L’ensemble des matches de Pro B que l’on voit sur KMotion sont disponibles pour les coaches ? Ils sont sur une plate-forme et il y a deux licences par club mais moi comme je n’étais pas affilié à un club, je n’avais pas un numéro d’accès. J’ai donc regardé les matches et c’est en arrivant ici que les choses sont allés très vite. L’adjoint, qui est resté le même, m’a vraiment drivé pour que ce soit facile et ça l’a été car la collaboration a été immédiate, ce qui a accéléré le processus d’intégration qui est compliqué si tu te retrouves tout seul. Où on va ? Où ça se passe ? Qui ouvre ? Qui ferme ? Les entretiens ont été faits un petit peu après, une fois les entraînements commencés. Avec les préparations, les entraînements, les entretiens, les journées ont été chargées, avec en plus les clubs de supporters, les galettes, le conseil d’administration qui se mêlent à tout ça.
Ce n’est plus le même rythme qu’à l’époque de Ma Chaîne Sport et SFR ? Fondamentalement. J’avais beaucoup d’autonomie, d’organisation, je partais la veille à Paris pour être très large, prendre le temps, être serein.
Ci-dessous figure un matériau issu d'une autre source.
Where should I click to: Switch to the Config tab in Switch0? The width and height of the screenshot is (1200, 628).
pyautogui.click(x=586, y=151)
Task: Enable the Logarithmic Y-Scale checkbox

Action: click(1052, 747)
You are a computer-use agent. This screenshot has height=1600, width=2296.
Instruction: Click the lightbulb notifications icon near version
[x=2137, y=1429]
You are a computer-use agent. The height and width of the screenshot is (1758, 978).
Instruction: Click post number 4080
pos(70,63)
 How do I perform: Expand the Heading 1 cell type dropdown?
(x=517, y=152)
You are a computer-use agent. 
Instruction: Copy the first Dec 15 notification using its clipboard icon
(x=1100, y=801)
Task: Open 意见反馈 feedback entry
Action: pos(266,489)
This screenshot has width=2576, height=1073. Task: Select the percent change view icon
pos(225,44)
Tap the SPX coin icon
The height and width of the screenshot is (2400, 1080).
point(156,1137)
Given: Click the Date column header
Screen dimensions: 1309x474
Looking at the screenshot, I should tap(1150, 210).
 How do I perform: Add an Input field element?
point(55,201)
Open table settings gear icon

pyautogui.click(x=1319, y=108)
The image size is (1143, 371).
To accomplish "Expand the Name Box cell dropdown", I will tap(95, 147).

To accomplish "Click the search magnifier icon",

On va dire qu’ici à Boulazac, l’essorage de fin de la machine à laver a été au début. Bon, ça y est, là on a davantage le temps de préparer les entraînements, de réfléchir.
L’objectif, ce sont les playoffs cette année et la remontée à moyen terme en Pro A ? Je pense que c’est à court terme. Le club a connu la Pro A, il a la surface et l’épaisseur pour y retourner et essayer d’y rester. Bien sûr, c’est ce qui m’a attiré dans le discours.
A court terme, ça veut dire dès cette saison ? Il faut déjà entrer dans les playoffs. Donc, c’est d’abord du match après match. Et après en playoffs, pourquoi pas ? Souvent de la bouche des coaches on entend, « il ne faut pas brûler les étapes, etc ». Non, là, c’est possible, le club est prêt. Est-ce que l’équipe est prête ? C’est autre chose. La Pro B est très complexe. Je ne sais pas si beaucoup de monde attendait Fos à ce niveau là. C’est très dur de monter même s’il y a deux places. Il suffit de voir Bourg-en-Bresse l’année dernière qui avait pourtant une équipe de feu, comme cette année d’ailleurs, qui est en difficulté, qui se reprend… Les choses sont loin d’être faites. J’ai connu la Pro B avec Pau et les JSA Bordeaux. Avec Pau, on a fini premier et bien heureux de l’être car s’il avait fallu passer par les playoffs, rien n’était garanti, il y a toujours des surprises. Tout le monde n’aurait pas mis le gros billet l’année dernière sur Le Portel.